The Legislature has also been generous with funding for probation. According to the Court Management Advisory Committee, a group that advises the trial court on management strategy, the probation caseload was basically flat from fiscal 2003 through fiscal 2008, while the agency’s staff increased by 10 percent and its budget went up 18 percent.

The independence of the probation service and its close ties to the Legislature have had a ripple effect on power struggles within the trial court and across state government in general.

Documents at the time raised concerns about probation and the courts becoming a patronage dumping ground.Kevin Powers, Anzalone’s attorney, said in his brief to the SJC that Mulligan was barred from voiding his client’s appointment unless he acted within 14 days, but notes that Mulligan waited six months before taking action. In a footnote to the brief, Powers suggests Mulligan’s refusal to approve the Anzalone appointment was more about bad blood between Mulligan and O’Brien than anything else.  

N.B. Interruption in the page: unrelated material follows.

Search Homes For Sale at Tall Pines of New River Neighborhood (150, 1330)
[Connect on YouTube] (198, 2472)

“It is Anzalone’s understanding that defendant Mulligan failed to act on his appointment for six months because of an ongoing fight between defendant Mulligan and the Commissioner of Probation,” Powers wrote. Powers, who did not return phone calls, did not elaborate on the fight between Anzalone and Mulligan.

In 2001, when the Legislature gave O’Brien control over hiring within his agency and exempted clerk magistrates from judicial oversight, two judges took the unusual step of filing suit, calling the legislative incursion on judicial turf unconstitutional.

James M. Cronin, the former first justice in the Bristol Juvenile Court, and Robert F. Kumor Jr., the former first justice of Springfield District Court, lost their battle before the SJC, but their comments in letters and court documents at the time raised concerns about probation and the courts becoming a patronage dumping ground.

Cronin detailed a series of patronage hires by a compliant Bristol County clerk and insisted the moves by the Legislature, which reduced judicial oversight of personnel matters, would open up the probation department to the same problems.

“The legislative leadership apparently prefers the type of one-stop patronage shopping it obtained from the Bristol Juvenile Clerk, and hopes the commissioner [of probation] will be equally accommodating,” Cronin said at the time.